Study material:
-------

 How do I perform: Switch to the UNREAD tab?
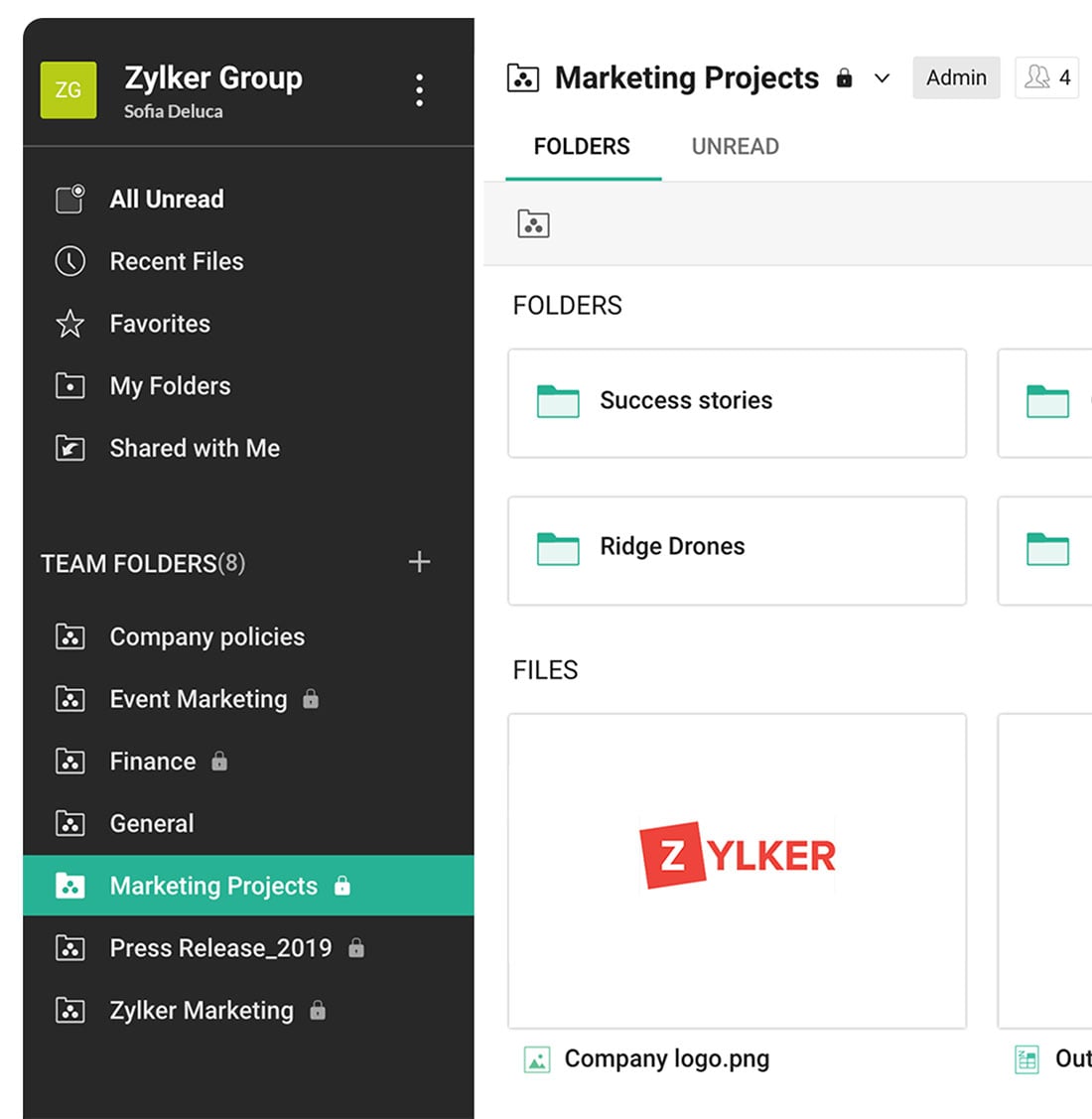click(735, 147)
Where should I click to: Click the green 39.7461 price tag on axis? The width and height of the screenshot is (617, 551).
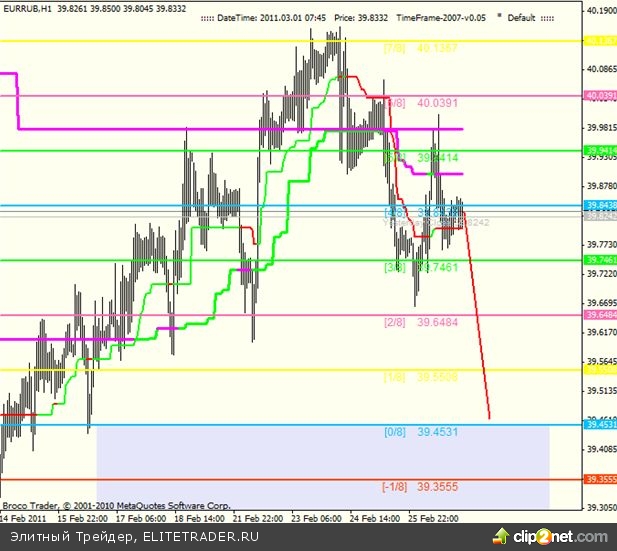coord(601,260)
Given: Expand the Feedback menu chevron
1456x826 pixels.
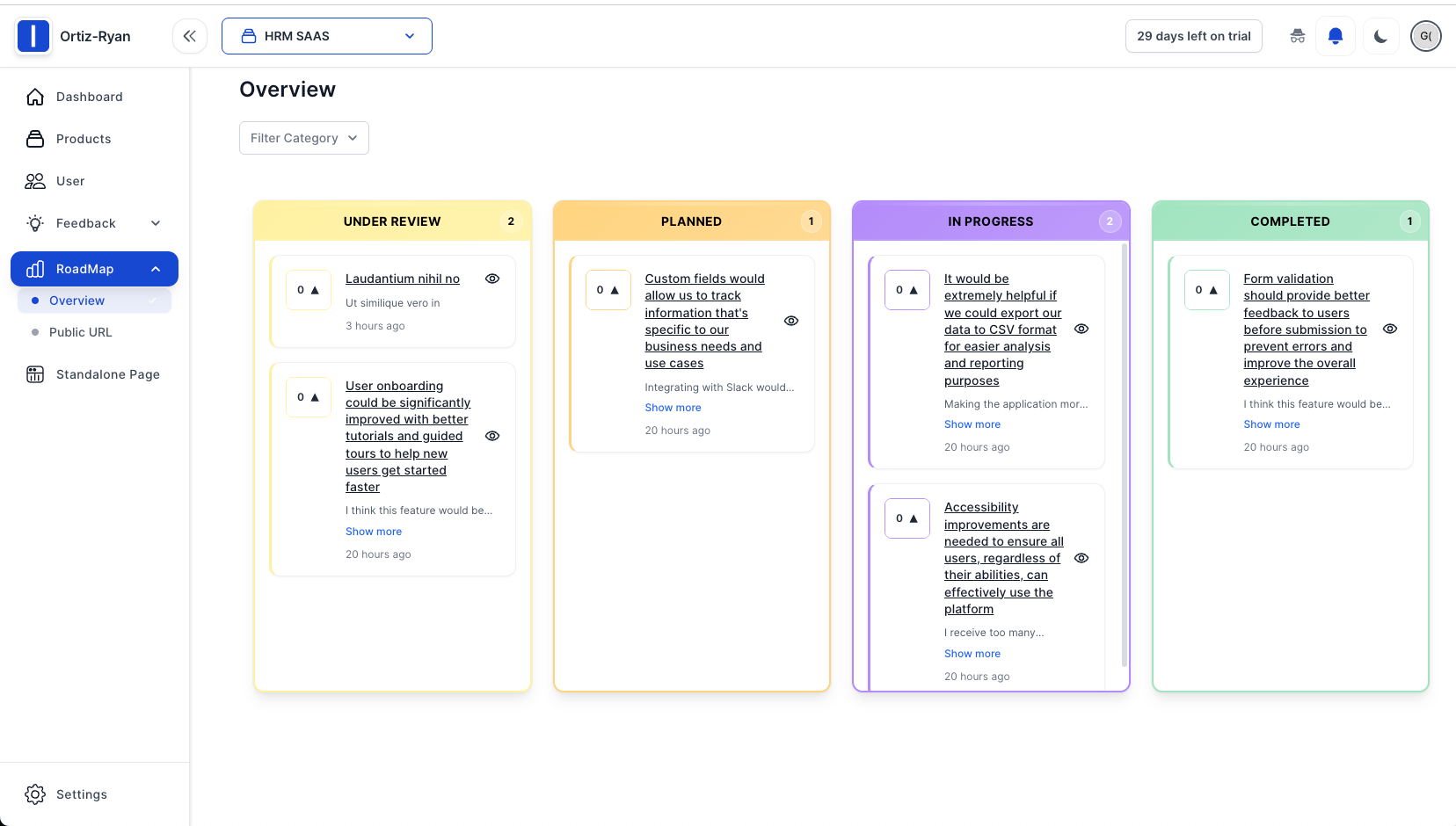Looking at the screenshot, I should tap(156, 223).
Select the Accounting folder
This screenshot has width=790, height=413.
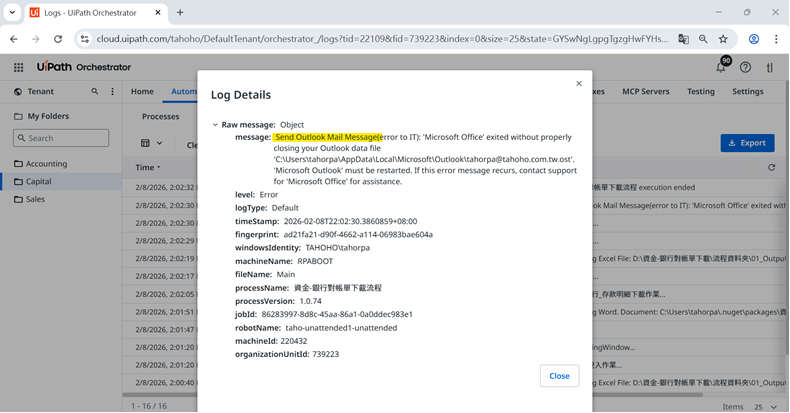(x=46, y=164)
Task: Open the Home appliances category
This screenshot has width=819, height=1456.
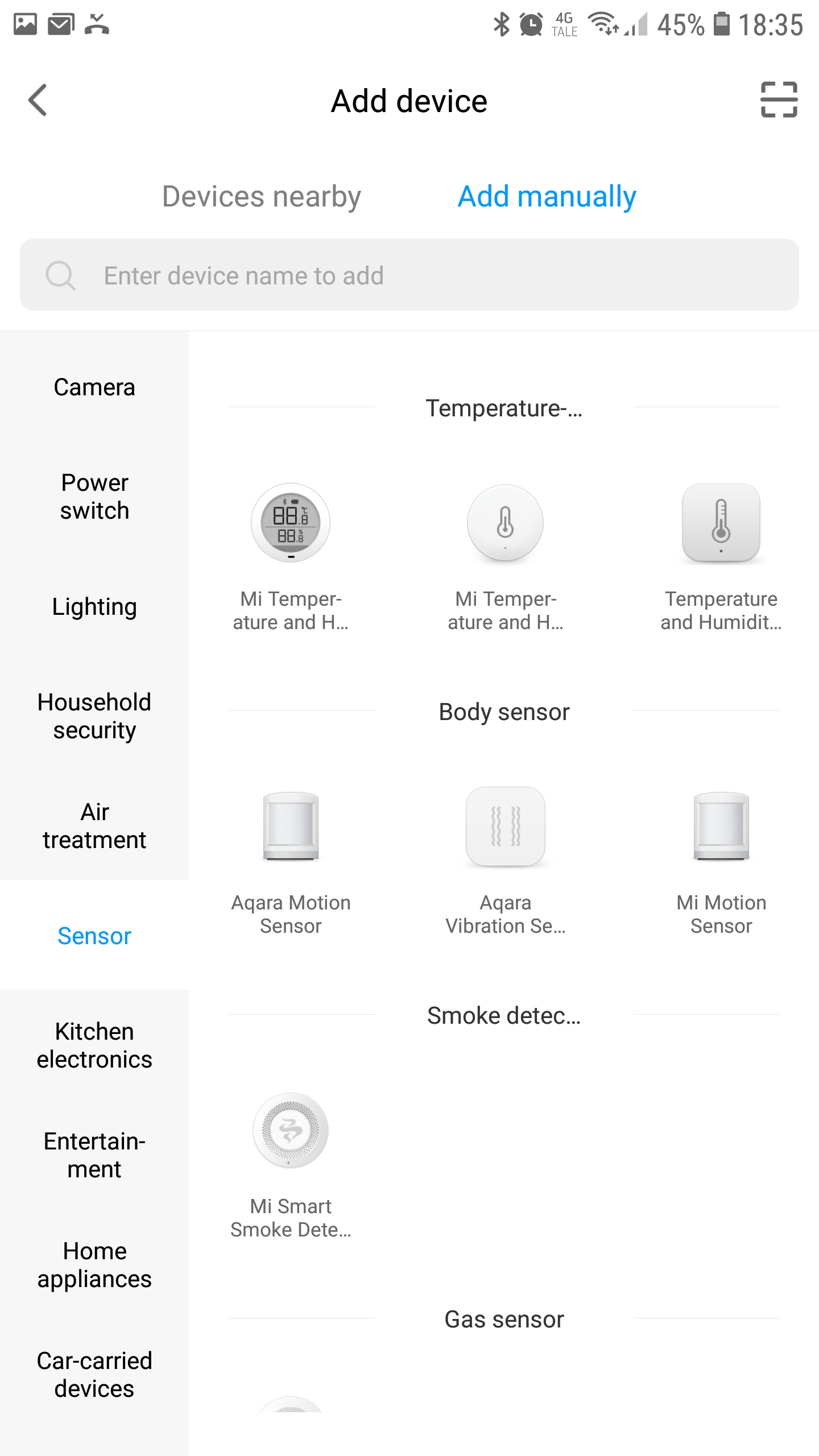Action: pyautogui.click(x=94, y=1265)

-------

What to produce:
Repeat, word for word and with no pictures, only the lines running from the beginning of the data to the line that contains "Given: Expand the Feedback menu chevron".

Written solution:
 How do I perform: Switch to the UNREAD tab?
click(735, 147)
Where should I click to: Click the green 39.7461 price tag on axis? The width and height of the screenshot is (617, 551).
coord(601,260)
Given: Expand the Feedback menu chevron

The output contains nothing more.